Originally Posted by pdqgp
So what everyone is saying is that if the indicator in my 8800 is tripped yet the phone has never been exposed to true water causing damage, RIM / provider can void my warranty?
I'll have to run that by my wife who is an attorney. She can make a few calls to product liability type friends.
IMO, if they denied my warranty, I'd ask them to prove the water caused the issue I'm bringing it in for. Similar to a car that's been in a flood, if it flooded the floor and interior, they can't deny warranty on the entire engine unless they can prove the water damaged the motor.
Sounds like a scam most wouldn't push due to attorney fees. However, I'd push it.

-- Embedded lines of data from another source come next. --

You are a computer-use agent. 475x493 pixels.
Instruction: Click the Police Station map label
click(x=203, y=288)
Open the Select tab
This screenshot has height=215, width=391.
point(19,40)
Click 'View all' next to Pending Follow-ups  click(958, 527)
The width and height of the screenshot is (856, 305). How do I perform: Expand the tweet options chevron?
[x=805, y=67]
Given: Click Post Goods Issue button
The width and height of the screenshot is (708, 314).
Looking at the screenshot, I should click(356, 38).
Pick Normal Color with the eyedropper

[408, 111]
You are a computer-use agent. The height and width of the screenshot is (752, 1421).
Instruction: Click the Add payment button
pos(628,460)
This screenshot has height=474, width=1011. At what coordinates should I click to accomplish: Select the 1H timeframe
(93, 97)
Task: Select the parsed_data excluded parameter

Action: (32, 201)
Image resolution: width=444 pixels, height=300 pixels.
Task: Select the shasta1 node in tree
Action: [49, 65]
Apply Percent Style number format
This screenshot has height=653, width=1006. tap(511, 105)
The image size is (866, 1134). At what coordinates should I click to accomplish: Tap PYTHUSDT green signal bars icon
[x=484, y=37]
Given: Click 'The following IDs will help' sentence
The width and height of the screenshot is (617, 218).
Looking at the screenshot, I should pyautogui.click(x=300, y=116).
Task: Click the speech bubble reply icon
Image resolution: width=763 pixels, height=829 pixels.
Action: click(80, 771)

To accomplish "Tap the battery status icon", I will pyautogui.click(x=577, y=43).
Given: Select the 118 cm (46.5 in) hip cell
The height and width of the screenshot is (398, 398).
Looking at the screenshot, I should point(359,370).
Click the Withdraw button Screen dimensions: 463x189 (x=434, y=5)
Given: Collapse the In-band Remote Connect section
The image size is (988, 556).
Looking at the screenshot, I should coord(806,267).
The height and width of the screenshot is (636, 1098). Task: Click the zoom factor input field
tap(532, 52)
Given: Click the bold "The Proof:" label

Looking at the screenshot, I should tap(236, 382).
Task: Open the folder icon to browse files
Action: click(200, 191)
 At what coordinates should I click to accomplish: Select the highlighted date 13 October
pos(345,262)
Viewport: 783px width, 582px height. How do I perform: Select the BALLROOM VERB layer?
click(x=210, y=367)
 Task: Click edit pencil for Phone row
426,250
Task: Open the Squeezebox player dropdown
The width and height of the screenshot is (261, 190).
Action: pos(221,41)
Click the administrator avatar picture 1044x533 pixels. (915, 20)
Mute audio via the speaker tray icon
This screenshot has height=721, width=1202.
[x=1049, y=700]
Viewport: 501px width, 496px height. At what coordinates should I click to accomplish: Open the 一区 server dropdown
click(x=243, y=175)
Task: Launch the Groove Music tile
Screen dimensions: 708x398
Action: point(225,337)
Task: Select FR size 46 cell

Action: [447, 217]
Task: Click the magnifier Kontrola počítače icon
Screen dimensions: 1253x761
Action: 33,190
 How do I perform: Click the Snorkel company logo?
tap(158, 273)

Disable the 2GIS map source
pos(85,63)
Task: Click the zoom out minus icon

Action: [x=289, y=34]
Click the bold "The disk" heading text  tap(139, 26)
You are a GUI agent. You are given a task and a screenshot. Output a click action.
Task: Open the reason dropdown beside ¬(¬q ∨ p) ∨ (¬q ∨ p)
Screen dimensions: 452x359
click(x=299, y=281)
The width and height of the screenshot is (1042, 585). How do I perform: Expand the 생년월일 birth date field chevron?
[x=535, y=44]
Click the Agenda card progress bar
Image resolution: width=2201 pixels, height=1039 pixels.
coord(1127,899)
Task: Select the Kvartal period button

Based on my experience with Verizon with a previous phone (not BB, although I expect the same will happen), yes. I had the phone about 6 months. I can't remember what the symptoms were now, but whatever they were I actually noticed them around 2-3 months but -my bad- I didn't take the phone in right away. I did take it in at 6 months and the first thing they checked was the strip, it was red, and they declared the phone had water damage. (Oh, I remember one of the symptoms was the battery would not hold a charge even through a single phone call. It also used to freeze up or somthing, I just can't remember anymore...it's been about 2 years.) After tech support declared Water Damage, there was no more discussion. I did not have insurance on that phone so my only option, according to them, was to buy a new phone. Buying a battery was not going to do any good, according to them. I asked about the phone warranty and was told the phone warranty did not cover water damage. I told them flat out the phone had NEVER been near water, ever. Didn't matter, the strip was red. Of course they explained humidity...rain...etc. It was an expensive phone even with the 2 year contract and I pointed that out and asked them to explain how in the world a phone could have water damage resulting in no warranty because of humidity... I could go on, I expect you get the point.
As far as I'm concerned, that's a built in scam.